FDA Names George Tidmarsh as Top Drug Regulator

Dr. Tidmarsh will lead the Food and Drug Administration's Center for Drug Evaluation and Research.
Published: 7/21/2025, 5:14:07 PM EDT
FDA Names George Tidmarsh as Top Drug Regulator
The U.S. Food and Drug Administration (FDA) in White Oak, Md., on June 5, 2023. (Madalina Vasiliu/The Epoch Times)

The Food and Drug Administration announced on July 21 that a former pharmaceutical executive will direct its drug evaluation center.

Dr. George Tidmarsh, an adjunct professor at Stanford University, will lead the FDA’s Center for Drug Evaluation and Research (CDER), the FDA said in a statement.

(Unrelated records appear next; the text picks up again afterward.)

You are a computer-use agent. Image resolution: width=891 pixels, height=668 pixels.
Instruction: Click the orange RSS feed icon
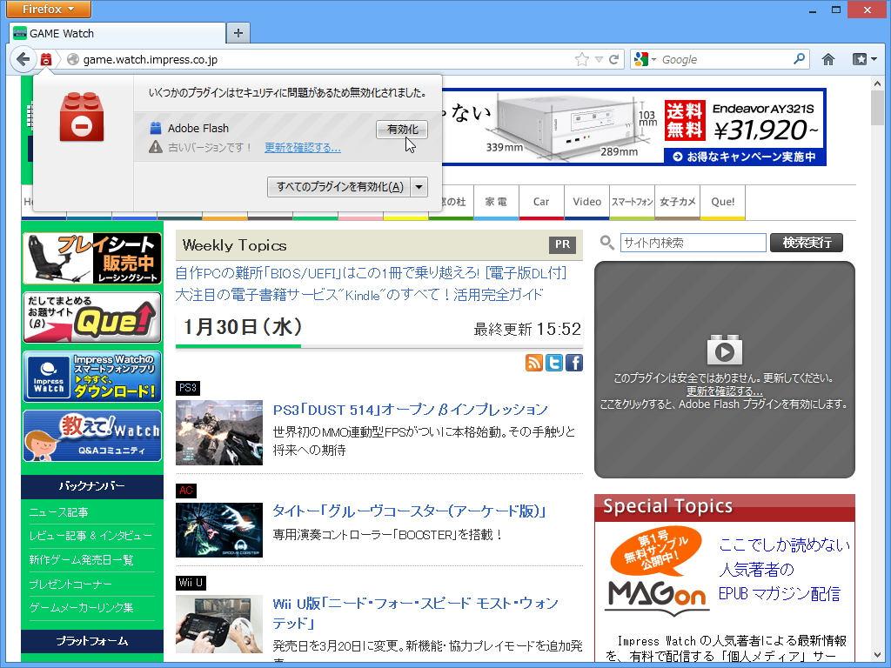pyautogui.click(x=534, y=363)
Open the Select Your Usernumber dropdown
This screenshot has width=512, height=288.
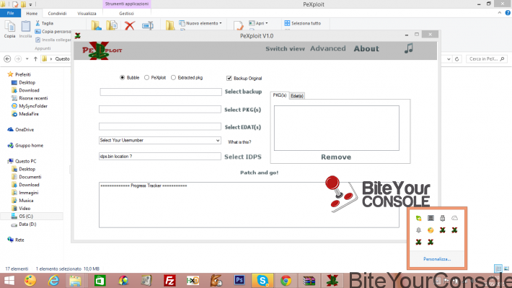point(159,140)
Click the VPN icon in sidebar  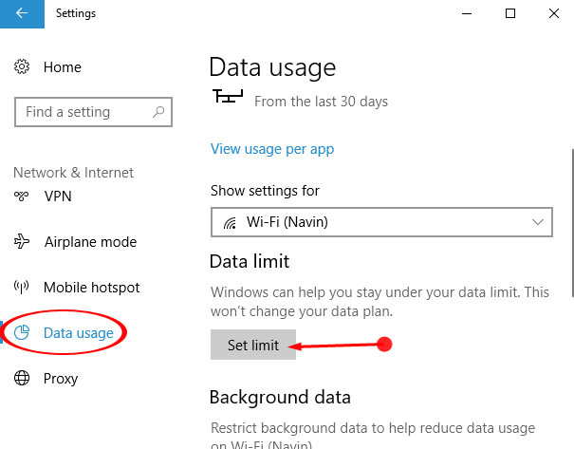[x=22, y=196]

Tidmarsh was president and CEO of La Jolla Pharmaceutical Company from early 2012 until late 2019, during which time the company secured FDA approval of a hormone called angiotensin II for patients suffering from shock. He also founded and served as CEO of Horizon Pharma Inc., helping to shepherd a drug for rheumatoid arthritis through the FDA approval process.

He also held senior positions at multiple other pharmaceutical firms, according to his biography on Stanford University’s website.

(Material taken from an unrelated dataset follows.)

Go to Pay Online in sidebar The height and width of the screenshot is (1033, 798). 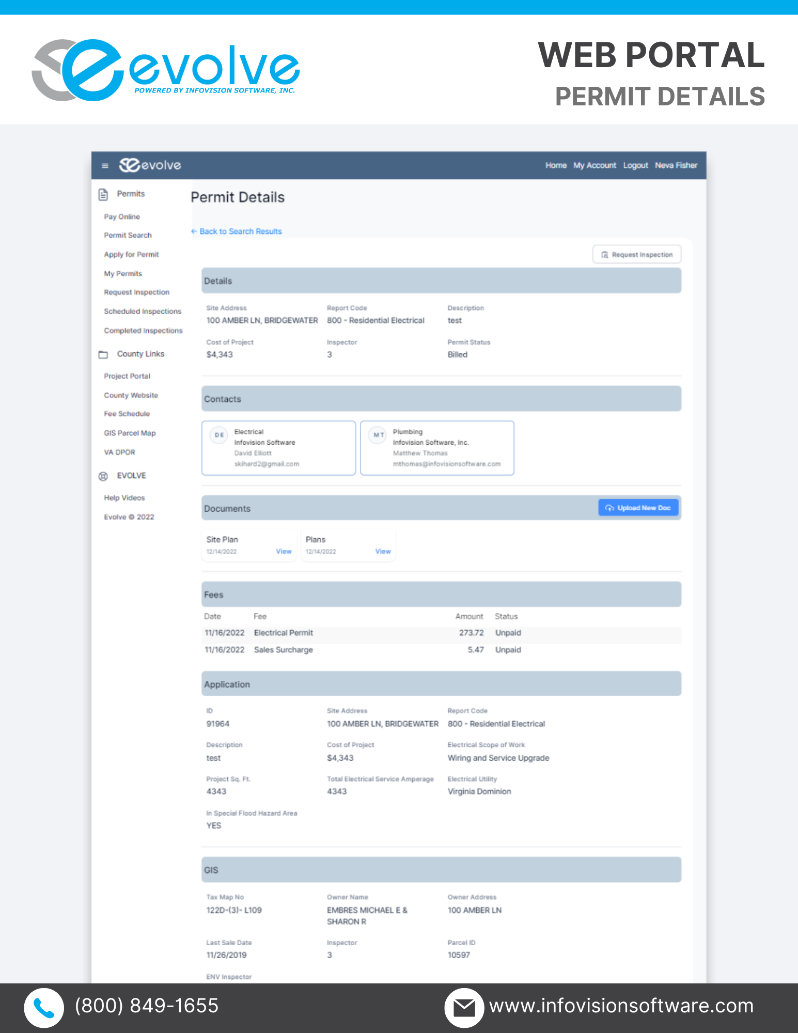coord(122,217)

In all, Tidmarsh helped develop seven drugs that were later approved by the FDA, according to the agency.

“Dr. Tidmarsh is an accomplished physician-scientist and leader whose experience spans the full arc of drug development—from bench to bedside,” Dr. Marty Makary, the FDA’s commissioner, said in a statement.

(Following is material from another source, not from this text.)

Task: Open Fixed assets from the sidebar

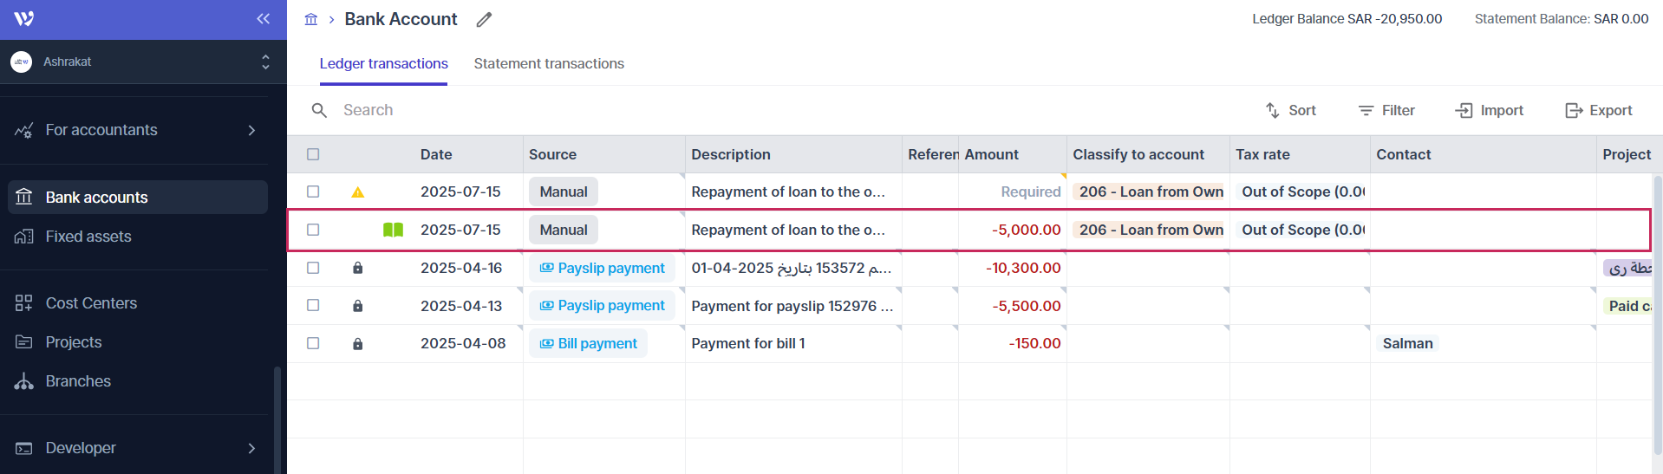Action: pyautogui.click(x=88, y=237)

“His appointment to lead CDER brings exceptional scientific, regulatory, and operational expertise to the agency. I look forward to working with him to strengthen our drug review programs, foster innovation, and advance cross-agency initiatives that improve health outcomes for the American public.”

Tidmarsh did not respond to a request for comment by the time of publication.

Makary was nominated by President Donald Trump and required confirmation from the Senate. However, the directors of various FDA centers do not require Senate confirmation.

Makary previously tapped Dr. Vinay Prasad to direct the FDA’s Center for Biologics Evaluation and Research, which handles vaccines and other biological products, after the center’s director, Dr. Peter Marks, resigned, citing disagreements with Health Secretary Robert F. Kennedy Jr.

Dr. Patrizia Cavazzoni, who was director of CDER, resigned after seven years in office, just before Trump took office.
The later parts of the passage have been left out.